## PROMPT:
Every line holding the string "This" should be copied out of the listing.

## THE RECORDS:
=== Begin Enclosure ===

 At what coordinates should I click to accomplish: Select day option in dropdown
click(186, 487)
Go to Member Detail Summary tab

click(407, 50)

=== End Enclosure ===
=== Begin Enclosure ===

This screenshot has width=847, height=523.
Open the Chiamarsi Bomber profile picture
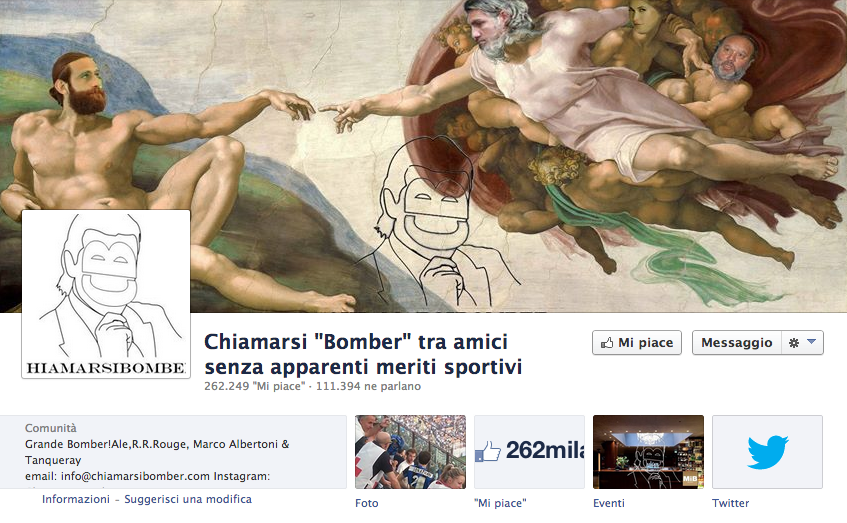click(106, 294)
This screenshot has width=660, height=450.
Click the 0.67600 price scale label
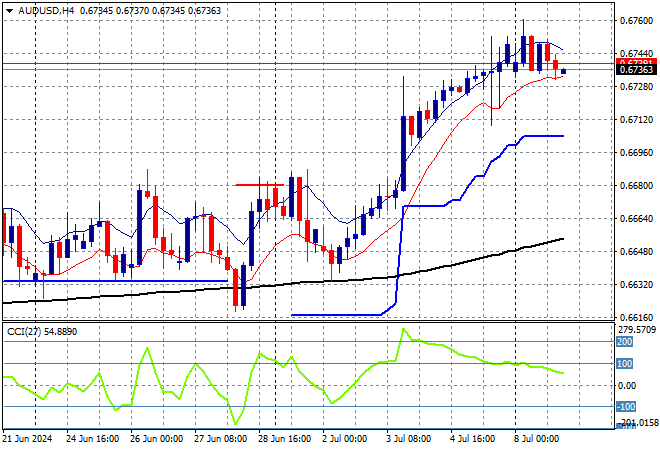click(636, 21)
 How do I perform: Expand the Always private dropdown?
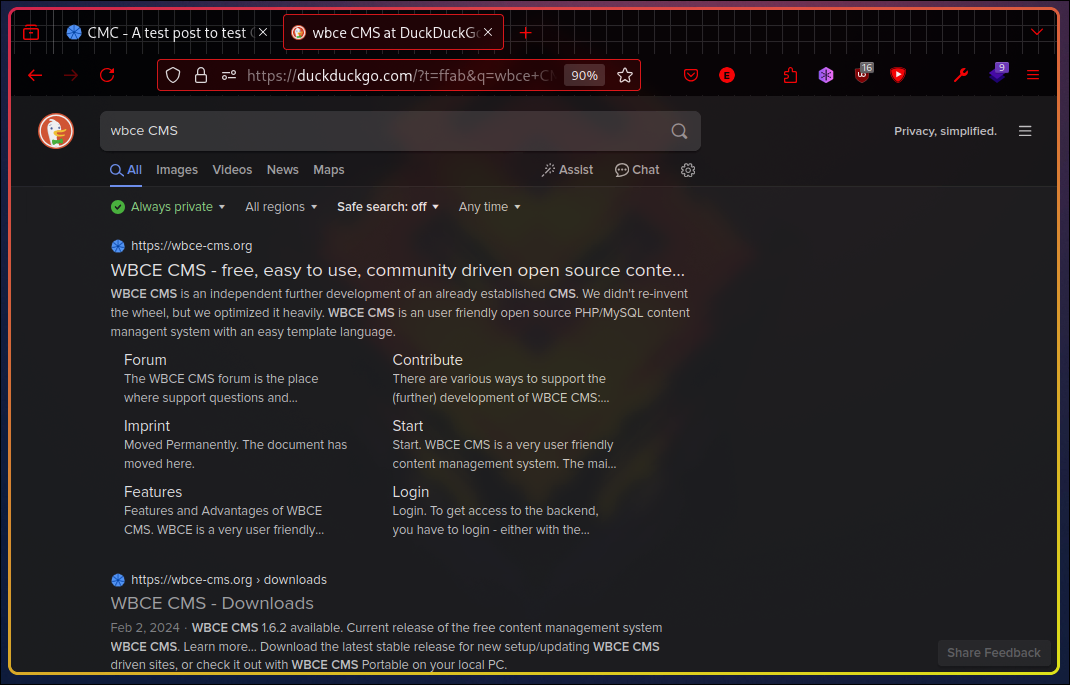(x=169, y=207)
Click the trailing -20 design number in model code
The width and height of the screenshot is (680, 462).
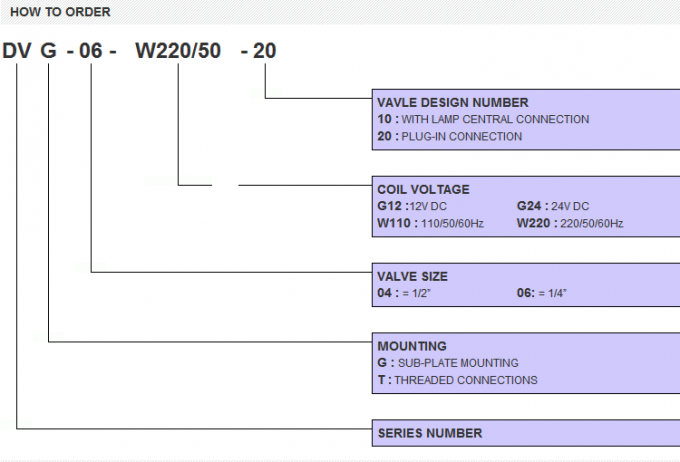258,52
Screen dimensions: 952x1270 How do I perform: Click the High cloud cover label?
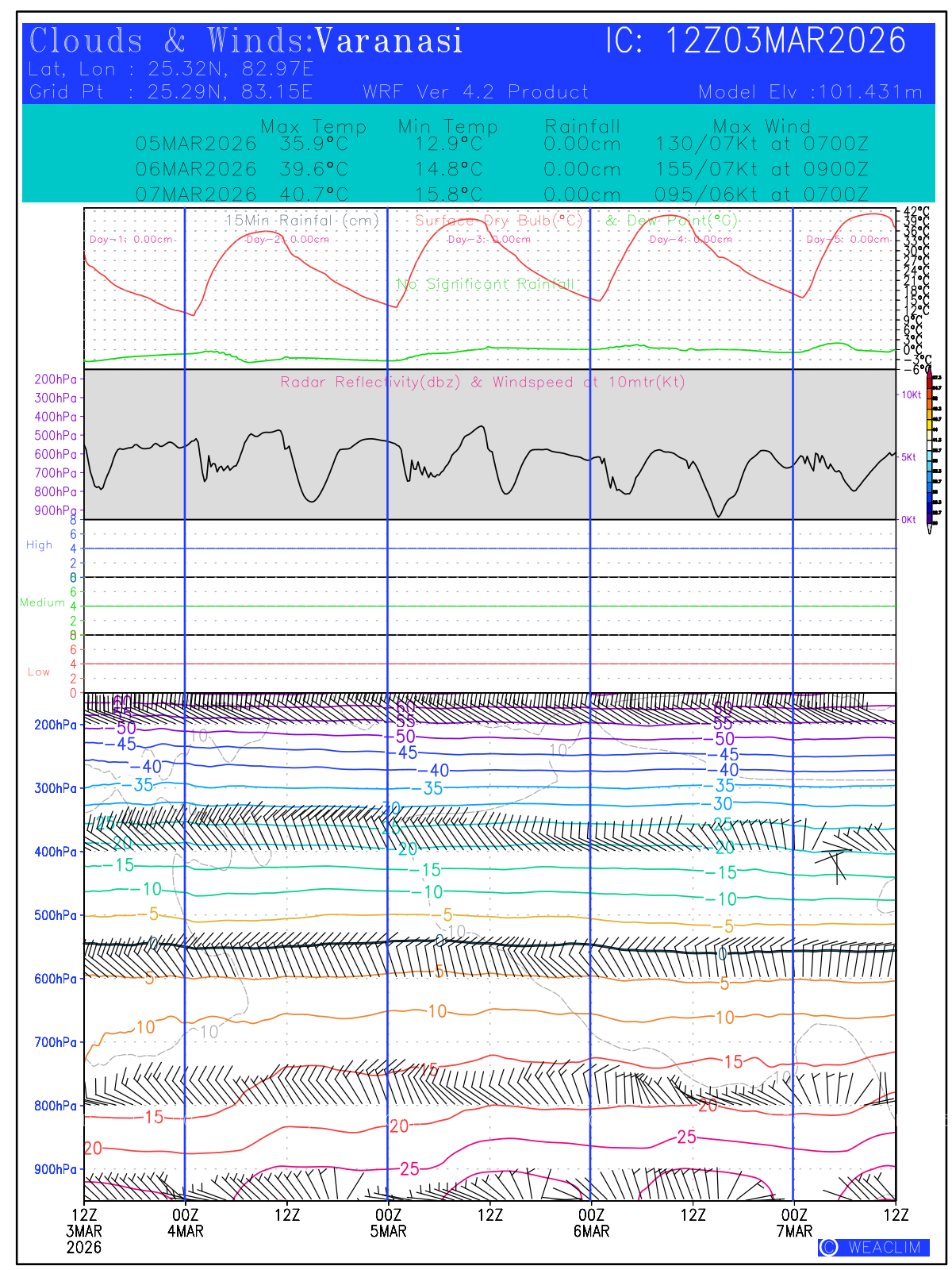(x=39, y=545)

=== End Enclosure ===

## TASK OUTPUT:
This screenshot has width=847, height=523.
This screenshot has width=660, height=450.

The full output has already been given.